- [WHAT THIS TASK INVOLVES] Repeat the entries shown below with every word and mark intact.

[Stored records]
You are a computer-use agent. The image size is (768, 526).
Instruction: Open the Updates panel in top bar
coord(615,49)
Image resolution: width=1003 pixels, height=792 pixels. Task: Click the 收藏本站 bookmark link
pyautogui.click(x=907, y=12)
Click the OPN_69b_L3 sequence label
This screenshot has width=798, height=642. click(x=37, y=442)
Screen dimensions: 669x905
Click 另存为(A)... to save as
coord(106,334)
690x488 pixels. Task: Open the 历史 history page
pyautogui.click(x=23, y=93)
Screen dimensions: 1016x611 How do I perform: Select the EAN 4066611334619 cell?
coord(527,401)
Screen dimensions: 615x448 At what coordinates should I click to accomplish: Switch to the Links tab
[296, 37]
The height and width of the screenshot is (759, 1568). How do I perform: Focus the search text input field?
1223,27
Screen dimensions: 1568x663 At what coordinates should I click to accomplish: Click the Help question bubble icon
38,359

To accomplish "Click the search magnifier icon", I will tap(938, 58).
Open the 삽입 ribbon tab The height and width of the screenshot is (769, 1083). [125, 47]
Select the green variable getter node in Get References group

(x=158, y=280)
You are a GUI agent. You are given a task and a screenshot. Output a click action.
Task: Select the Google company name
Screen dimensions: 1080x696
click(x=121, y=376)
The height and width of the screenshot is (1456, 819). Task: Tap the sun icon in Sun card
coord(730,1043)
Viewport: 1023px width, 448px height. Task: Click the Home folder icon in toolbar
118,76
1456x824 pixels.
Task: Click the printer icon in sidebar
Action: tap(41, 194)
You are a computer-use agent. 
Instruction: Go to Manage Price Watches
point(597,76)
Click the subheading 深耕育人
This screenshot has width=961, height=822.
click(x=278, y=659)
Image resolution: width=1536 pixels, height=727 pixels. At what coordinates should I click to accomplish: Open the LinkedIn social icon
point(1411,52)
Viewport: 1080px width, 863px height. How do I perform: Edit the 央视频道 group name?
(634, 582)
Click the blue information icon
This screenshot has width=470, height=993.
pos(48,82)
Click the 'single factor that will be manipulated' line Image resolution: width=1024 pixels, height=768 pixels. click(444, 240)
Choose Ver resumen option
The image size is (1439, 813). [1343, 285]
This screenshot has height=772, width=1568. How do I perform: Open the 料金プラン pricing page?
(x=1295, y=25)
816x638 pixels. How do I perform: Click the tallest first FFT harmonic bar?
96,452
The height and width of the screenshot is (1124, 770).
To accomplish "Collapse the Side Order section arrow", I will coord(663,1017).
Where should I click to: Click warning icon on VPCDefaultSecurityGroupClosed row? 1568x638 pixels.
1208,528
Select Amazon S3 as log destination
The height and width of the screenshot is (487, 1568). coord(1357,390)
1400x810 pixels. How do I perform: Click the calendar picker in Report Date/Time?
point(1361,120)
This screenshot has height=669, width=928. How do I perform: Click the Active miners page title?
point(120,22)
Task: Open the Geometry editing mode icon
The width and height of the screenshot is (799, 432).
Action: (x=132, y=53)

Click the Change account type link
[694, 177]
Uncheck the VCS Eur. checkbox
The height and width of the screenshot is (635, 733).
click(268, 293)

- [OUTPUT FOR THIS EXERCISE]
You are a computer-use agent. The image size is (768, 526).
Instruction: Open the Updates panel in top bar
coord(615,49)
Image resolution: width=1003 pixels, height=792 pixels. Task: Click the 收藏本站 bookmark link
pyautogui.click(x=907, y=12)
Click the OPN_69b_L3 sequence label
This screenshot has width=798, height=642. click(x=37, y=442)
Screen dimensions: 669x905
Click 另存为(A)... to save as
coord(106,334)
690x488 pixels. Task: Open the 历史 history page
pyautogui.click(x=23, y=93)
Screen dimensions: 1016x611 How do I perform: Select the EAN 4066611334619 cell?
coord(527,401)
Screen dimensions: 615x448 At what coordinates should I click to accomplish: Switch to the Links tab
[296, 37]
The height and width of the screenshot is (759, 1568). How do I perform: Focus the search text input field?
1223,27
Screen dimensions: 1568x663 At what coordinates should I click to accomplish: Click the Help question bubble icon
38,359

To accomplish "Click the search magnifier icon", I will tap(938, 58).
Open the 삽입 ribbon tab The height and width of the screenshot is (769, 1083). [125, 47]
Select the green variable getter node in Get References group

(x=158, y=280)
You are a GUI agent. You are given a task and a screenshot. Output a click action.
Task: Select the Google company name
Screen dimensions: 1080x696
click(x=121, y=376)
The height and width of the screenshot is (1456, 819). Task: Tap the sun icon in Sun card
coord(730,1043)
Viewport: 1023px width, 448px height. Task: Click the Home folder icon in toolbar
118,76
1456x824 pixels.
Task: Click the printer icon in sidebar
Action: tap(41, 194)
You are a computer-use agent. 
Instruction: Go to Manage Price Watches
point(597,76)
Click the subheading 深耕育人
This screenshot has width=961, height=822.
click(x=278, y=659)
Image resolution: width=1536 pixels, height=727 pixels. At what coordinates should I click to accomplish: Open the LinkedIn social icon
point(1411,52)
Viewport: 1080px width, 863px height. How do I perform: Edit the 央视频道 group name?
(634, 582)
Click the blue information icon
This screenshot has width=470, height=993.
pos(48,82)
Click the 'single factor that will be manipulated' line Image resolution: width=1024 pixels, height=768 pixels. click(444, 240)
Choose Ver resumen option
The image size is (1439, 813). [1343, 285]
This screenshot has height=772, width=1568. How do I perform: Open the 料金プラン pricing page?
(x=1295, y=25)
816x638 pixels. How do I perform: Click the tallest first FFT harmonic bar?
96,452
The height and width of the screenshot is (1124, 770).
To accomplish "Collapse the Side Order section arrow", I will coord(663,1017).
Where should I click to: Click warning icon on VPCDefaultSecurityGroupClosed row? 1568x638 pixels.
1208,528
Select Amazon S3 as log destination
The height and width of the screenshot is (487, 1568). coord(1357,390)
1400x810 pixels. How do I perform: Click the calendar picker in Report Date/Time?
point(1361,120)
This screenshot has height=669, width=928. How do I perform: Click the Active miners page title?
point(120,22)
Task: Open the Geometry editing mode icon
The width and height of the screenshot is (799, 432).
Action: (x=132, y=53)

Click the Change account type link
[694, 177]
Uncheck the VCS Eur. checkbox
The height and width of the screenshot is (635, 733).
click(268, 293)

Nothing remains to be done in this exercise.